The "ARHI" gene is maternally imprinted (expressed monoallelically) and mapped specifically to 1p31, which is a common site for loss of heterozygosity (LOH). This locus on chromosome 1 is the most frequent deletion in breast and ovarian cancers. Because this gene is maternally imprinted, LOH of the nonimprinted allele (the paternal copy) confers a loss of ARHI expression. Although LOH has been reported in 40% of ovarian and breast cancers, another typical mechanism of gene silencing is through methylation. Since ARHI expression is decreased in 70% of invasive breast cancer, aberrant methylation is almost certainly the other common mechanism through which the gene is silenced. Found in "ARHI" are three CpG islands, which are common sites of epigenetic regulation, and hypermethylation of these regions in other tumor suppressor genes have been observed in various cancers. For example, decreased expression of BRCA1 in cancerous tissue has been linked with hypermethylation of the "BRCA1" promoter. Indeed, hypermethylation of certain CpG islands were associated with decreased expression of ARHI, and the protein showed a corresponding re-expression after demethylation of the regions.
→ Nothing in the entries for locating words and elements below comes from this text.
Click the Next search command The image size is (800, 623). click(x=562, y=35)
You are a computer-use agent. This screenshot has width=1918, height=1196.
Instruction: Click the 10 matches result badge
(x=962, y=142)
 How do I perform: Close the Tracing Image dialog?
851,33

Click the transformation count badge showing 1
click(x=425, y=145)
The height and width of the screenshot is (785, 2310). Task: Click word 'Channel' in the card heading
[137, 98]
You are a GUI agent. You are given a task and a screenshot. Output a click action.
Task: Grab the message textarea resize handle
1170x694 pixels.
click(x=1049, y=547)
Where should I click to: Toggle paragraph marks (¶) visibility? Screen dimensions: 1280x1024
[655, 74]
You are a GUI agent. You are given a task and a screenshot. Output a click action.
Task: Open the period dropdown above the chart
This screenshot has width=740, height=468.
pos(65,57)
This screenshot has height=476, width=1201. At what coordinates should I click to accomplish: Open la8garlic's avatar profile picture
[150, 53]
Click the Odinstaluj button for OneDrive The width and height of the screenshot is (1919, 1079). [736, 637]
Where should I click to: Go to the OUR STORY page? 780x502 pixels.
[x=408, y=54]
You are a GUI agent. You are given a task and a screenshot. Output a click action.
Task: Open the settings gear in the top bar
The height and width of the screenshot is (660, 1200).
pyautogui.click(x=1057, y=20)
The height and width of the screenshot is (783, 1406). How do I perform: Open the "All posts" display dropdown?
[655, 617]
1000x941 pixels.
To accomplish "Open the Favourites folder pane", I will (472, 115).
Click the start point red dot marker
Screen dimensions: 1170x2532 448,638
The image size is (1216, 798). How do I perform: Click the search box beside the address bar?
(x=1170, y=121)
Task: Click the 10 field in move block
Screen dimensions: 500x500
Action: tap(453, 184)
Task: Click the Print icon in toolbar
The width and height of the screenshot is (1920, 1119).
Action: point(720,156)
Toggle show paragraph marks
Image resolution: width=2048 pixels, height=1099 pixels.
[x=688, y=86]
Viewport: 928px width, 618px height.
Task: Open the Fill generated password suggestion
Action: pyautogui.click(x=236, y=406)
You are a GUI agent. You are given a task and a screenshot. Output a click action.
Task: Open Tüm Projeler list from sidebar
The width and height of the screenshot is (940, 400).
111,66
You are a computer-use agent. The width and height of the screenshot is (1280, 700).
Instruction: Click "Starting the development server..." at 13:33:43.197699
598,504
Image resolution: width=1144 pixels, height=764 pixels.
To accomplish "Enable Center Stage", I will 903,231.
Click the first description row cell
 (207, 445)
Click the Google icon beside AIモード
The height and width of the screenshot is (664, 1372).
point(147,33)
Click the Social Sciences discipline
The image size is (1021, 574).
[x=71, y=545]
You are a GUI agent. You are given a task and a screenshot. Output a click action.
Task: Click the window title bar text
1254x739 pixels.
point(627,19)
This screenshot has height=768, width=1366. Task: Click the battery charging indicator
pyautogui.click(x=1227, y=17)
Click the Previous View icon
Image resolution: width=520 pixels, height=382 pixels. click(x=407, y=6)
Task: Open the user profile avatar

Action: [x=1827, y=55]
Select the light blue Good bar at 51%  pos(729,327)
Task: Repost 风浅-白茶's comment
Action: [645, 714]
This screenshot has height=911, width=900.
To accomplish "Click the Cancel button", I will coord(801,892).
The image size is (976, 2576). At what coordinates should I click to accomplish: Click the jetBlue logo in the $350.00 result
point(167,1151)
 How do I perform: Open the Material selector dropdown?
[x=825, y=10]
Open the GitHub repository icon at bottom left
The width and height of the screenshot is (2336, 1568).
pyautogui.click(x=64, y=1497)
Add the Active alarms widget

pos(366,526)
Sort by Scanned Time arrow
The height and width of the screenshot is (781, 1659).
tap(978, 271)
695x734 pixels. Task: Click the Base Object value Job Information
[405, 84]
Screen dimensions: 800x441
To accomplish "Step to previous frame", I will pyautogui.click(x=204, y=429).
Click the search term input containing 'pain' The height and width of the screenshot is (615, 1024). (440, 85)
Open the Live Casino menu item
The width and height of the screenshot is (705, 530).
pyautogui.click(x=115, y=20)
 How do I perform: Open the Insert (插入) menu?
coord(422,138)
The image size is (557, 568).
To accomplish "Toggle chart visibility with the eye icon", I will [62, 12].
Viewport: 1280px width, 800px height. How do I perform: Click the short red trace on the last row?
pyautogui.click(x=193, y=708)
Because the gene is imprinted, the two-hit tumorigenesis model proposed by Knudson is reduced to a more susceptible situation. The nonexpression of the maternal allele leaves the gene only one “strike” in terms of any number of mutational mechanisms, the two most common being LOH and hypermethylation of the gene promoter. In this way, the imprinted "ARHI" gene has a high risk of conferring cancers due to its susceptibility to mutations and epigenetic modifications.